__Exercise__
One exact copy of the listing is needed. It should contain no pictures.

__Supplied records__
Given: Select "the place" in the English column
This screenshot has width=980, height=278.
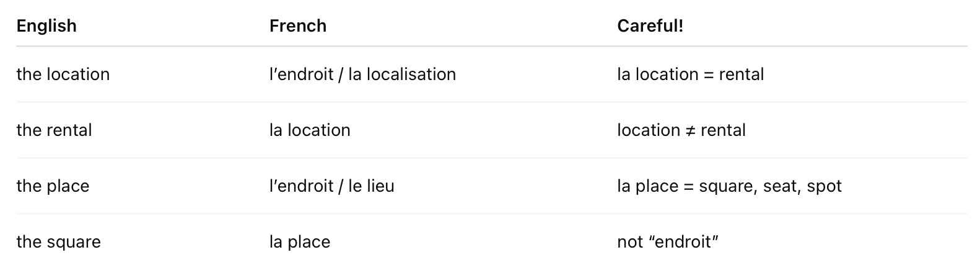Looking at the screenshot, I should pos(53,186).
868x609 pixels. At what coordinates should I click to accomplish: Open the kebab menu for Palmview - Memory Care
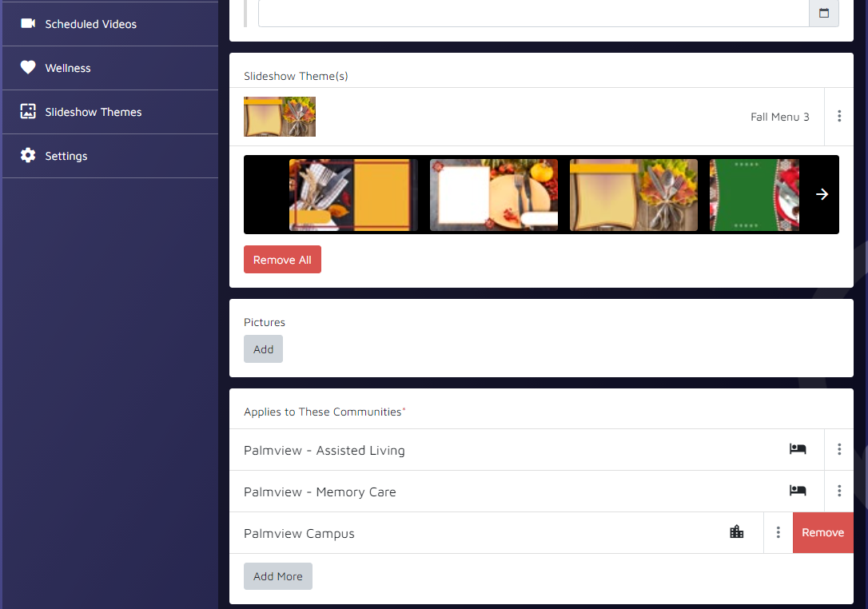click(839, 491)
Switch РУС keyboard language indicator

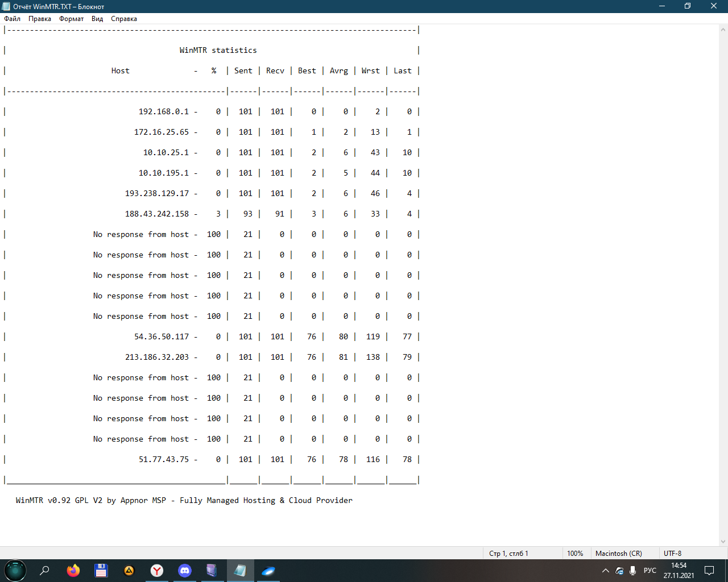(650, 571)
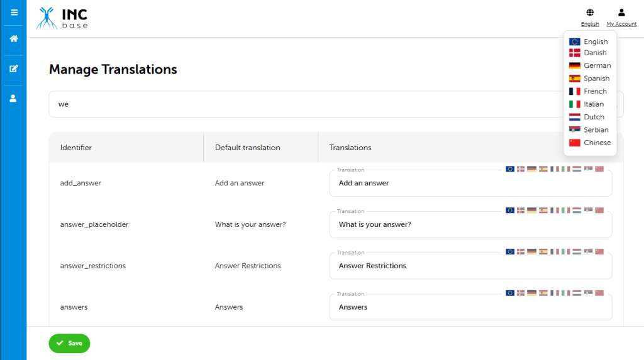Image resolution: width=644 pixels, height=360 pixels.
Task: Choose Danish from language menu
Action: [594, 53]
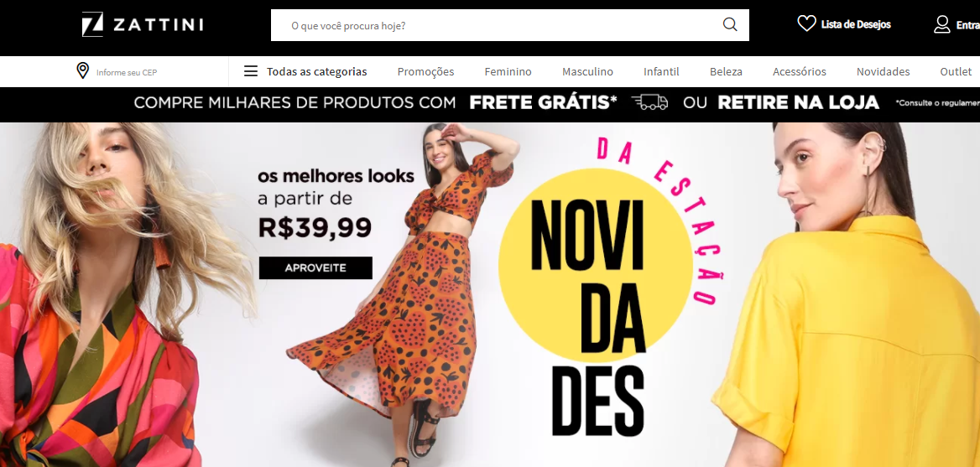Click the location pin icon
This screenshot has height=467, width=980.
[x=82, y=70]
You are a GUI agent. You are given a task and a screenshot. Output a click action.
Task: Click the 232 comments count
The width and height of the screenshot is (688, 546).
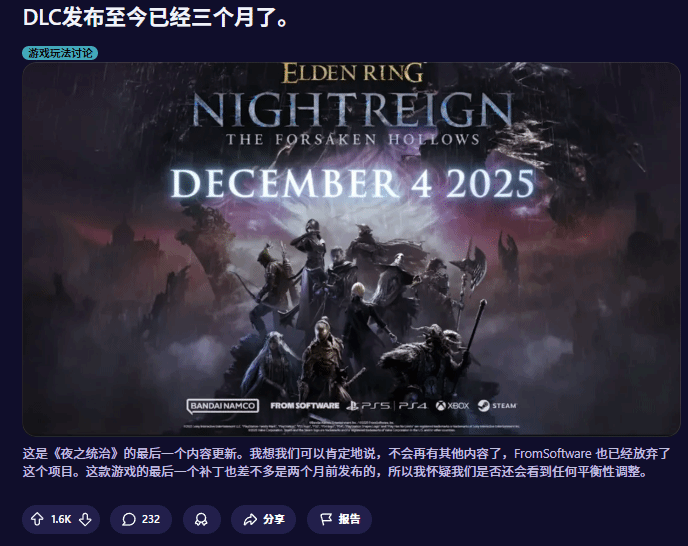tap(151, 519)
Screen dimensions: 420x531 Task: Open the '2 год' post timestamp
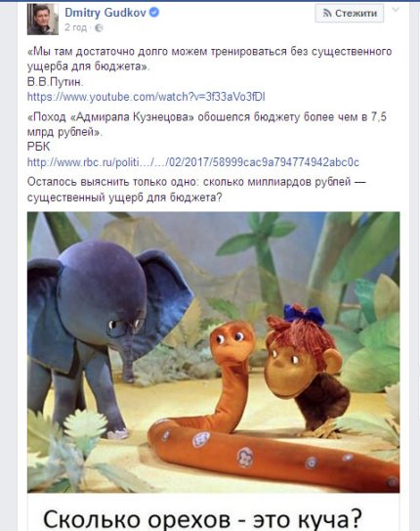pos(75,27)
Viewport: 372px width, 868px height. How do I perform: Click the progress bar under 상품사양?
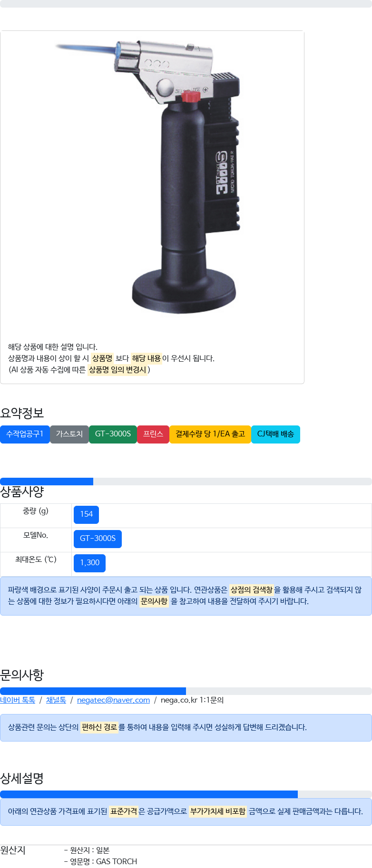tap(186, 482)
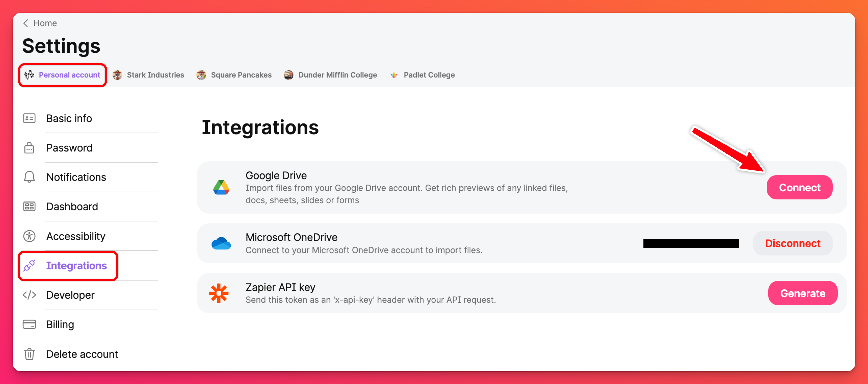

__Output for this task__
Given: Select "the place" in the English column
This screenshot has width=980, height=278.
Looking at the screenshot, I should pos(53,186).
868x609 pixels. At what coordinates should I click to accomplish: Open the kebab menu for Palmview - Memory Care
click(839, 491)
Switch РУС keyboard language indicator

(650, 571)
Image resolution: width=644 pixels, height=360 pixels.
Task: Choose Danish from language menu
Action: [594, 53]
Click the location pin icon
This screenshot has height=467, width=980.
[x=82, y=70]
You are a GUI agent. You are given a task and a screenshot. Output a click action.
Task: Click the 232 comments count
The width and height of the screenshot is (688, 546).
tap(151, 519)
Screen dimensions: 420x531 Task: Open the '2 год' post timestamp
pos(75,27)
Viewport: 372px width, 868px height. How do I perform: Click the progress bar under 상품사양?
tap(186, 482)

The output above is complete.